Approaches to Defending the Faith



Apologetics is often viewed as a matter of mere arguments. This course, whilst surveying the major schools of apologetics, will reframe apologetic encounters as occurring between whole persons, with many persuasive tools coalescing to persuade one’s interlocutor. Students will learn how to cultivate tools and habits of soul in order to be more effective Christian witnesses.

Taught by Dr. Joseph Minich.

Runs 9/27-12/10/21.



This Core course will be taught by Dr. Joseph Minich, and will run from September 27 through December 10. The syllabus can be viewed here.

There are as many arguments for the Christian faith as there are Christians to believe them. In this course, we take a rhetorical approach to defending the faith. While we give pride of place and deference to the classical school of apologetics, the actual apologetical encounter is fundamentally an encounter between whole persons. And it is all the tools of persuasion which coalesce to persuade one’s interlocutor. This course functions to train Christians to learn how to cultivate all these tools (and habits of soul) in themselves in order that they might bre more effective witnesses for the Lord in their own community. The major apologetical schools will be surveyed, and their strengths and weaknesses discussed.
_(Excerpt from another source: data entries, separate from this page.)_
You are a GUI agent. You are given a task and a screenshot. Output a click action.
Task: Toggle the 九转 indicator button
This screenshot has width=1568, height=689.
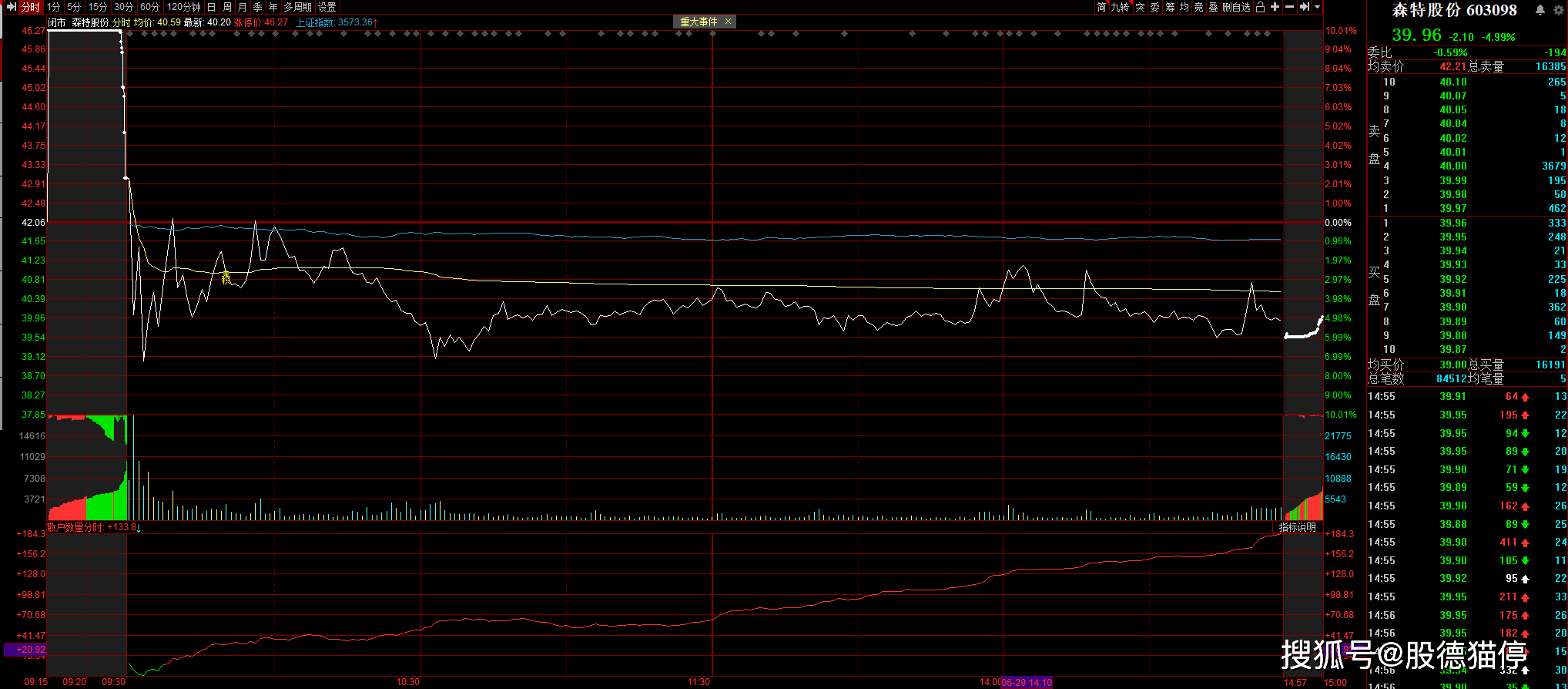pos(1119,7)
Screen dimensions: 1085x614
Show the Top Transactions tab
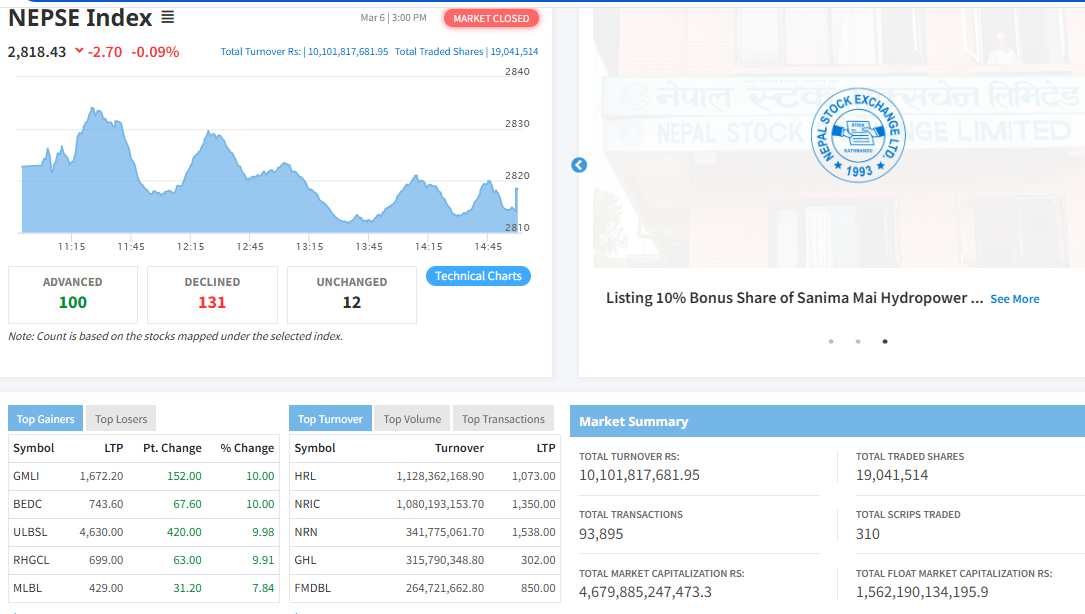pyautogui.click(x=503, y=419)
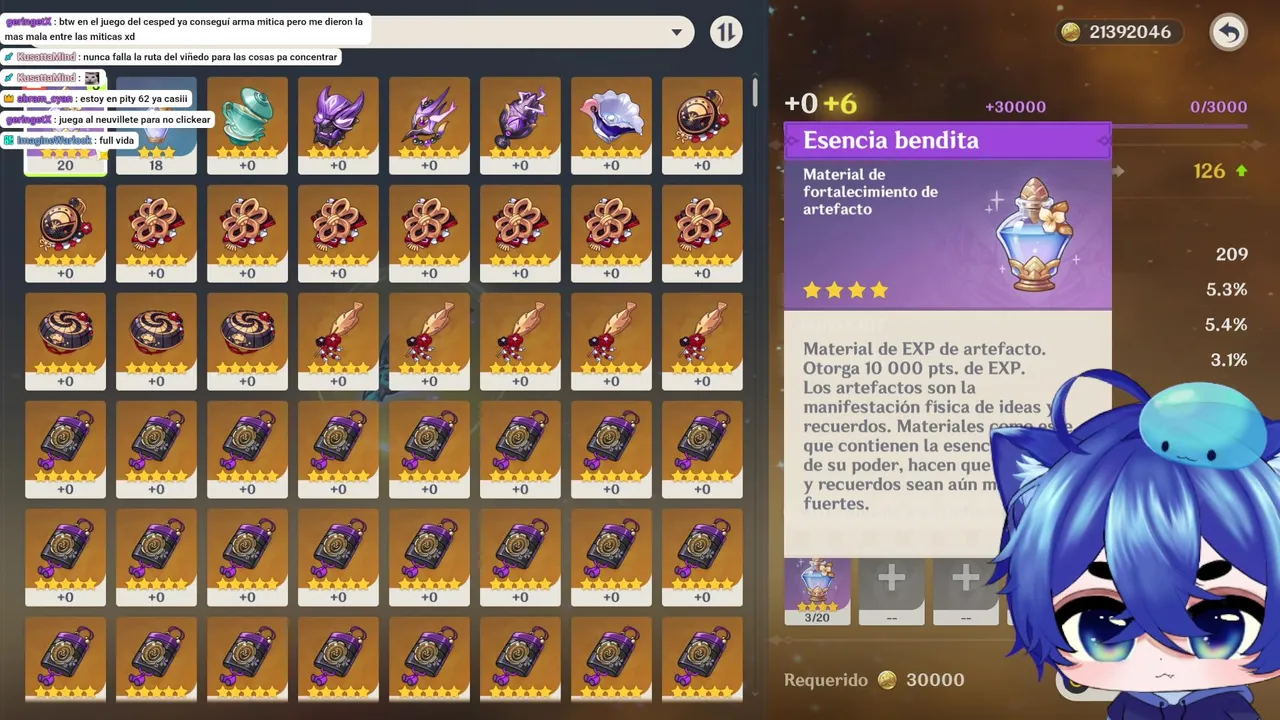Pick the purple crown headpiece artifact
This screenshot has width=1280, height=720.
tap(429, 125)
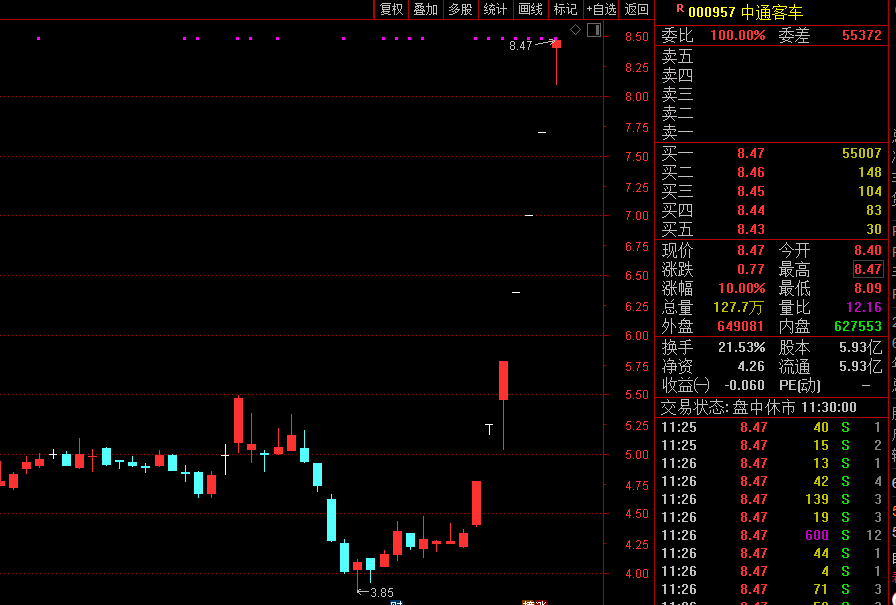This screenshot has height=605, width=896.
Task: Select the 买一 bid row at 8.47
Action: [x=770, y=153]
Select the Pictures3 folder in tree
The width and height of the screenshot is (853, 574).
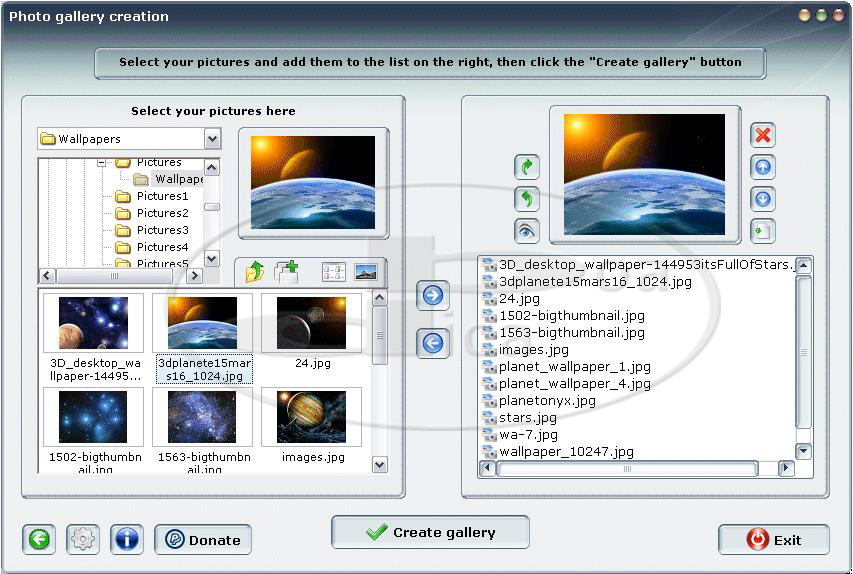[162, 230]
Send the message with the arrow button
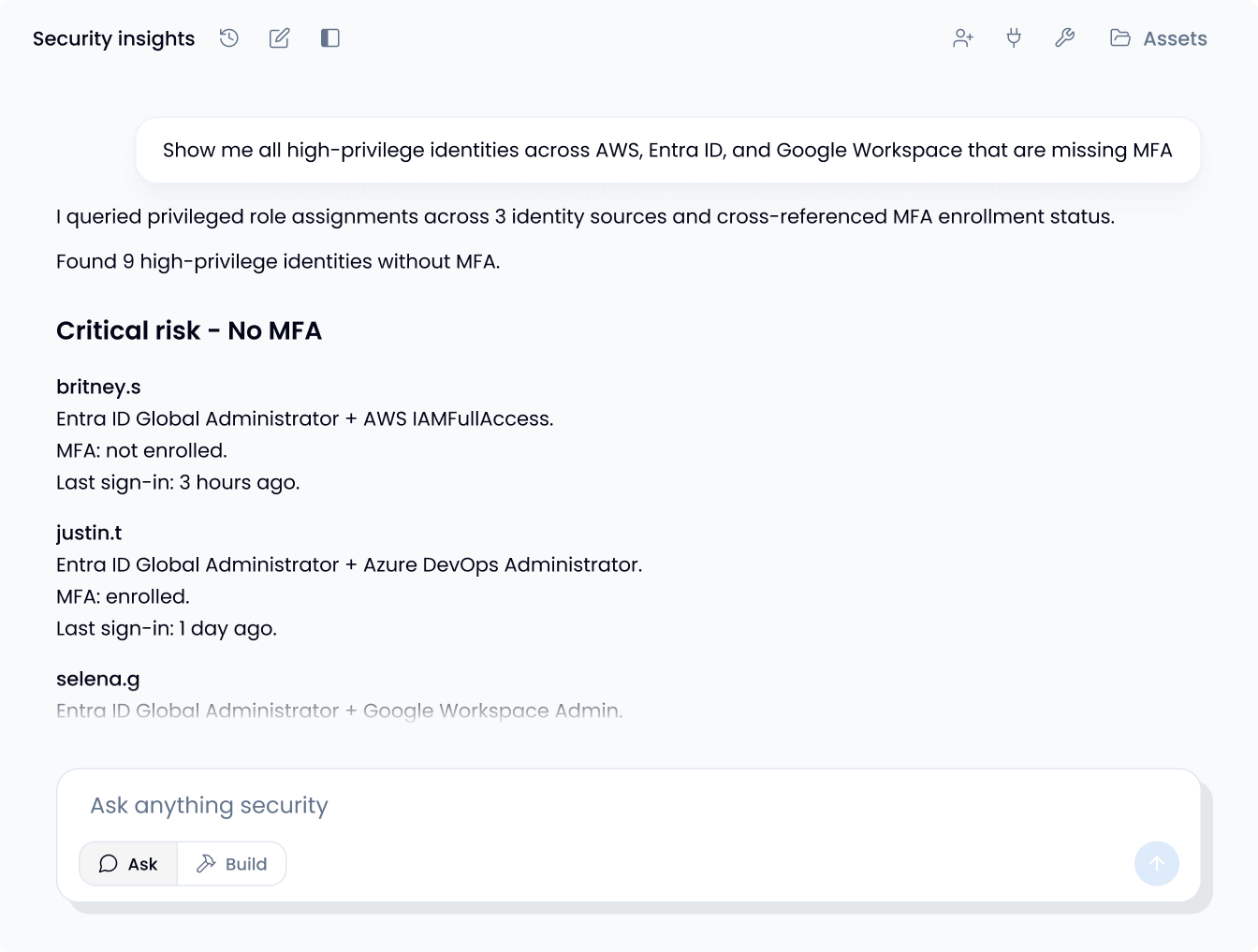This screenshot has width=1258, height=952. pos(1157,863)
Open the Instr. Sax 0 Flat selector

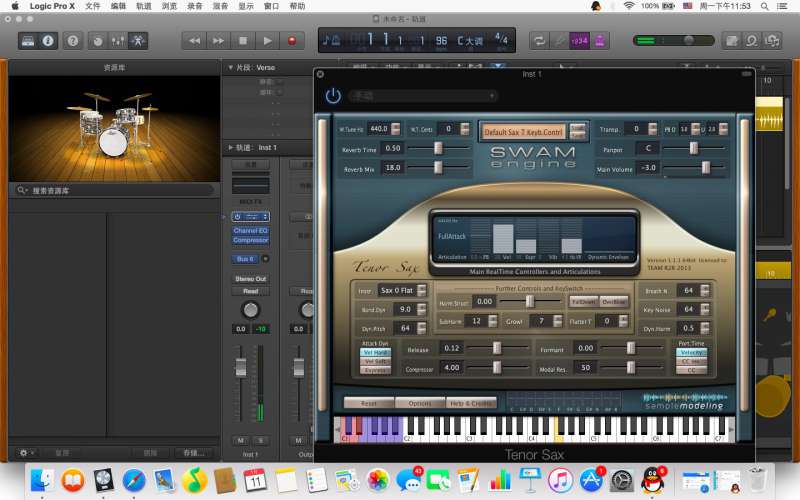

Dr. Joseph Minich (Ph.D. The University of Texas at Dallas) is a Teaching Fellow with The Davenant Institute, and a co-host of the Pilgrim Faith podcast along with Davenant Teaching Fellow, Dale Sternberg. He is the author of Enduring Divine Absence and a frequent contributor to Modern Reformation. He lives in Garland, Tx, with his wife and four children.

Online only, runs 10 weeks, meeting 2 hr./wk. via Zoom. Students will also have the option to participate in class discussion in the Davenant Common Room Discord server. Register to reserve your spot and schedule will be set after a poll of participating students; if the class time does not fit your schedule, you will be eligible for a full refund.
This is a graduate-level co. Although a Bachelor’s degree is not a necessary pre-requisite for this course, students should come prepared to do graduate-level work.